KING COUNTY, WASHINGTON - The latest edition of Recent Drug Abuse Trends in the Seattle-King County Area indicates that drug-related problems in our region have been on the rise over the past year.
Key findings
Deaths attributed to heroin set a record for our area during 1998 at 144.
Cocaine use has shown resurgence after several years of decline; over one-third of adult male arrestees and more than half of female arrestees in King County test positive for cocaine.
Methamphetamine use appears stable in Seattle-King County, but is on an upward trend in other areas of the state.
Marijuana remains readily available, and recent school surveys indicate a sharp increase in use among school children in Washington State as compared to national averages.
Hallucogenic drug use continues to be reported primarily involving younger users.
The HIV infection rate among local IDUs who inject heroin and cocaine is 1-4%; HIV seroprevalence is 47% among methamphetamine users who are men who have sex with men.
What is King County doing?
Expanding treatment services for heroin addicts (per a grant from the federal government).

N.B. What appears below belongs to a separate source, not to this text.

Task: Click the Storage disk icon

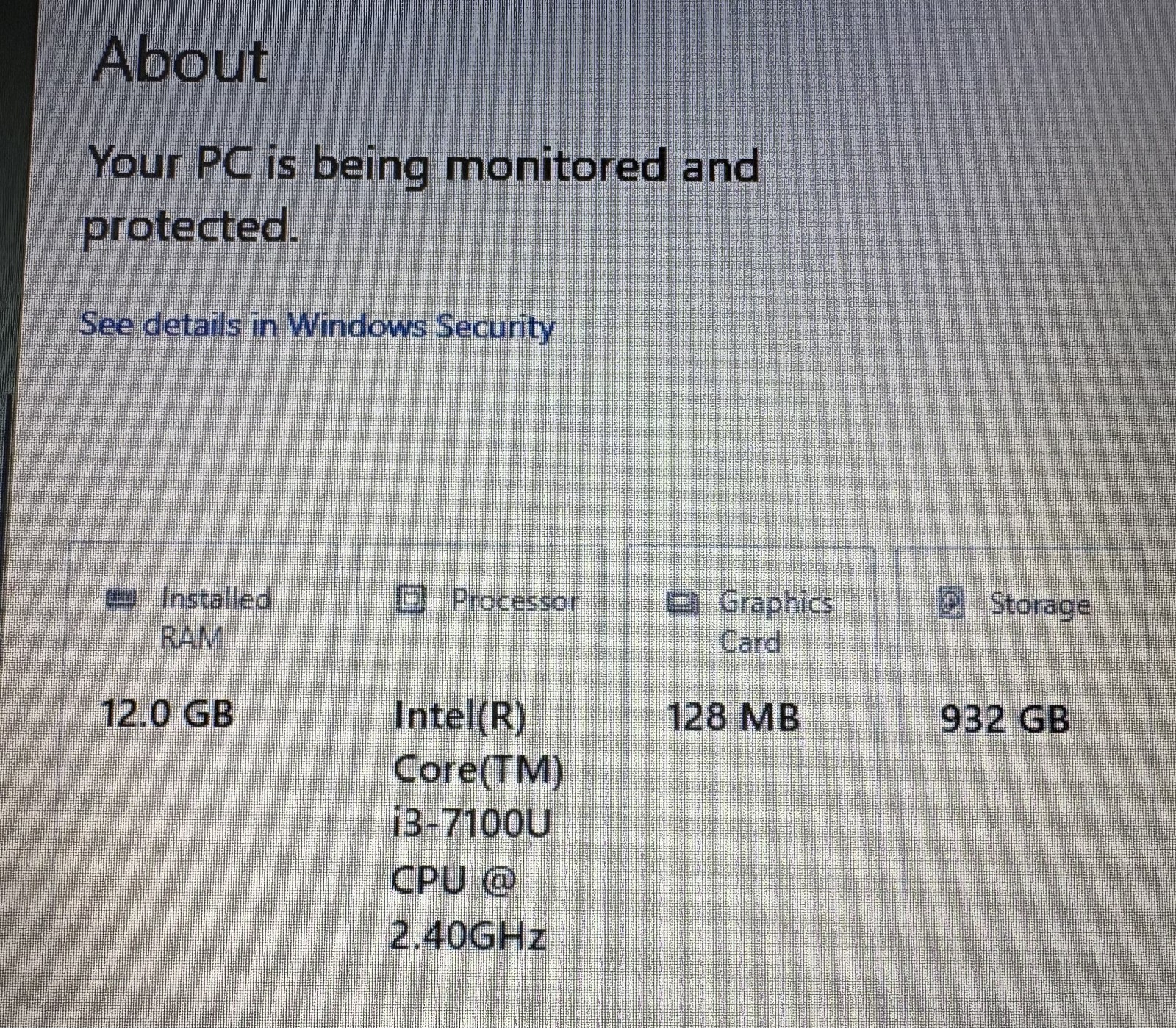Action: pos(951,603)
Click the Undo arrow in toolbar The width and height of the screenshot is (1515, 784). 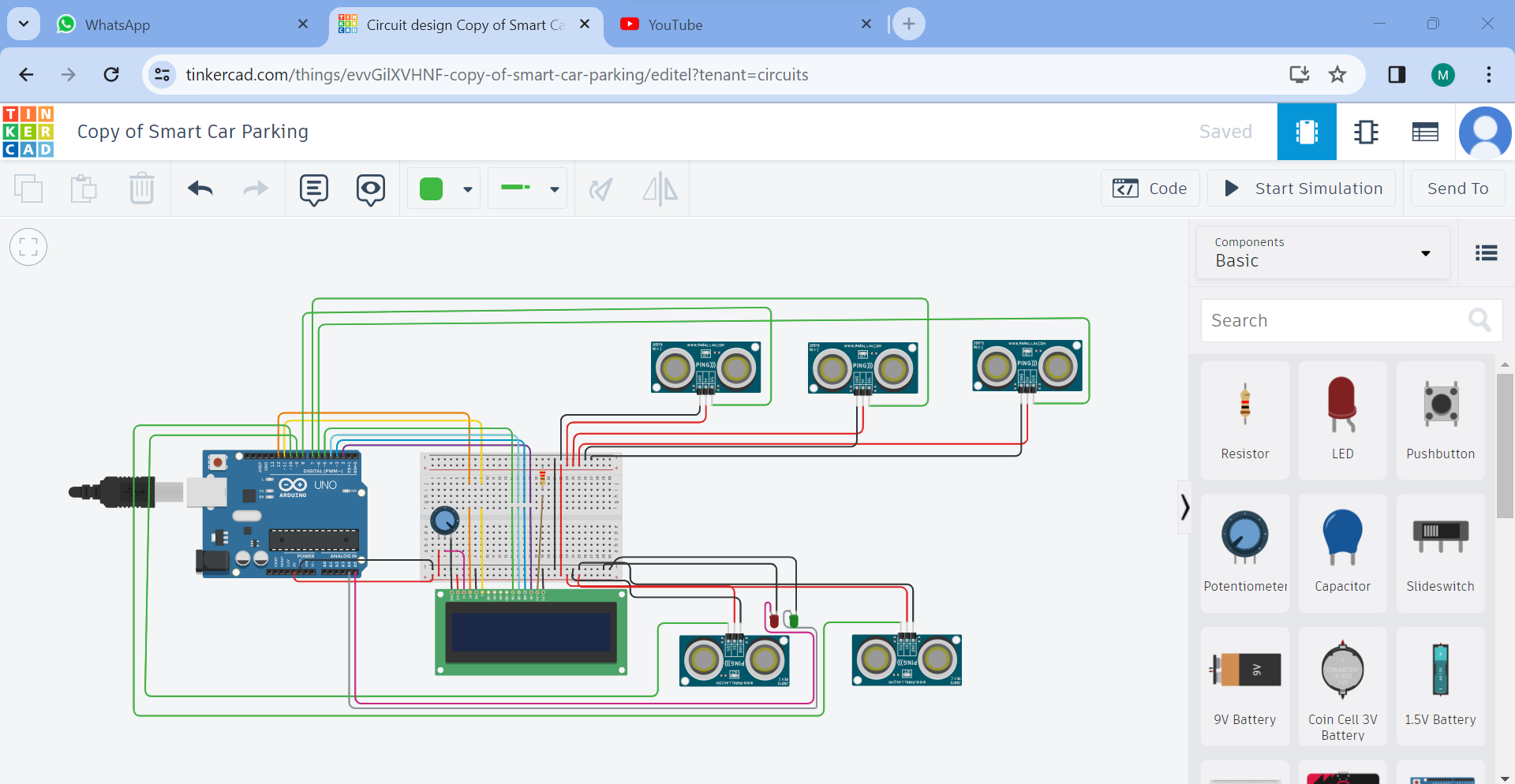point(200,189)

Providing chemical dependency and opiate substitution treatment services for eligible clients via contract with community-based agencies.
Increasing availability of drug-free housing to help support chemically dependent people who are in recovery maintain a drug-free lifestyle.

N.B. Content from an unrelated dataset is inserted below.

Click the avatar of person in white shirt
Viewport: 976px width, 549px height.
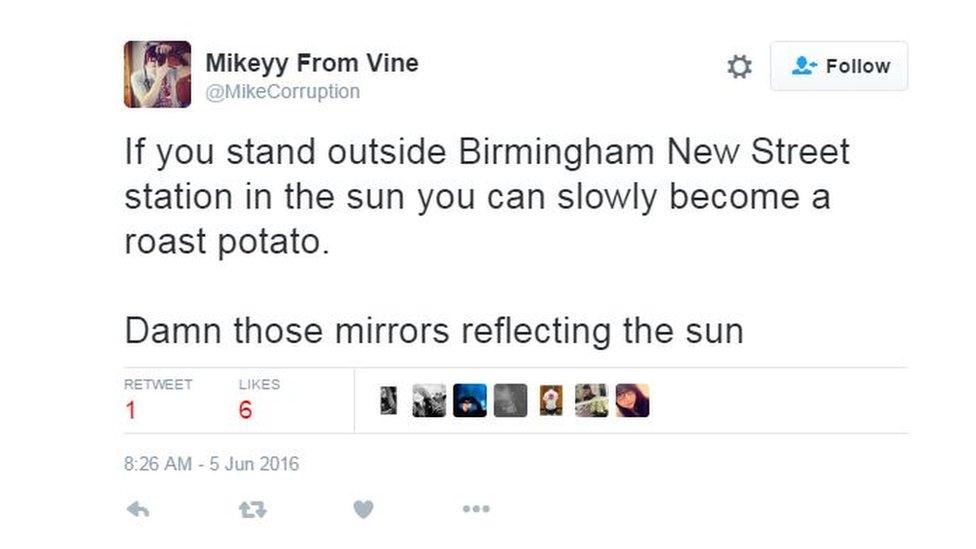click(551, 400)
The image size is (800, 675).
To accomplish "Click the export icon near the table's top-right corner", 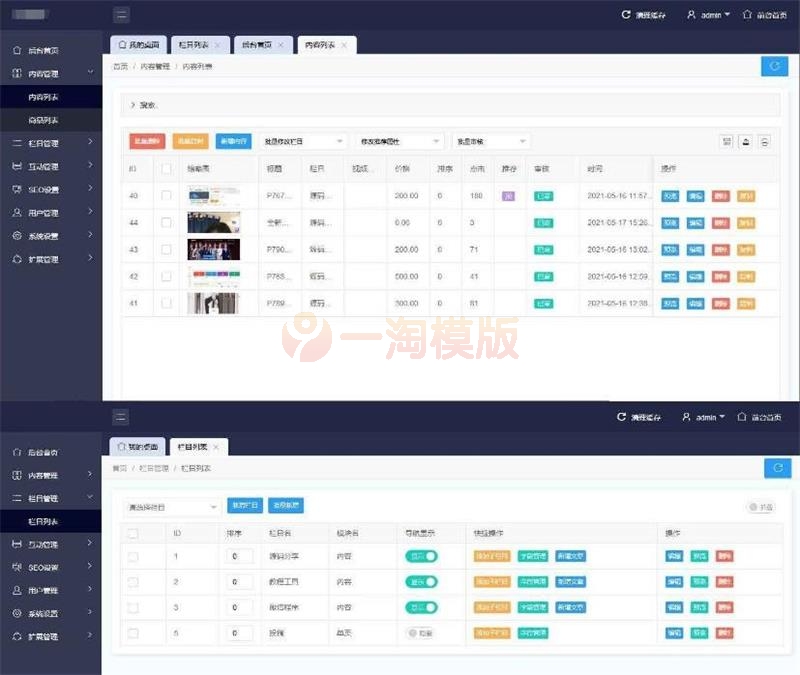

Providing prevention and limited treatment services for drug involved offenders in the local criminal justice system.
Providing needle exchange services for heroin users to help them avoid HIV and other infections, and to facilitate entry into drug treatment programs.
Providing acupuncture services (per a grant from Washington State) to heroin addicts as a means of assisting drug-dependent people to manage drug cravings and gain entry to (or as an adjunct to) more comprehensive treatment services.
Providing education and early intervention for children and youth to keep them from ever trying heroin or other drugs of abuse.
Conducting research into communicable disease risk behaviors to monitor the problems associated with sharing needles and exchanging sex for drugs.
What more needs to be done?
Prevention education strategies need to continue as a means of maintaining and increasing knowledge among users about the risks for transmission of disease when injecting drugs and sharing needles.
Treatment services need to be expanded to a "treatment on demand" model for servicing chemically dependent individuals within a continuum of care and aftercare.
Education efforts need to reach young people who have misconceptions about drug-use (e.g., smoking heroin is relatively safe).
Proven approaches to reach non-violent offenders who commit crimes under the influence of alcohol and/or other drugs need to be implemented (e.g., community corrections/supervision) or expanded (e.g., drug court treatment services) with swift and certain accountability for non-compliant offenders.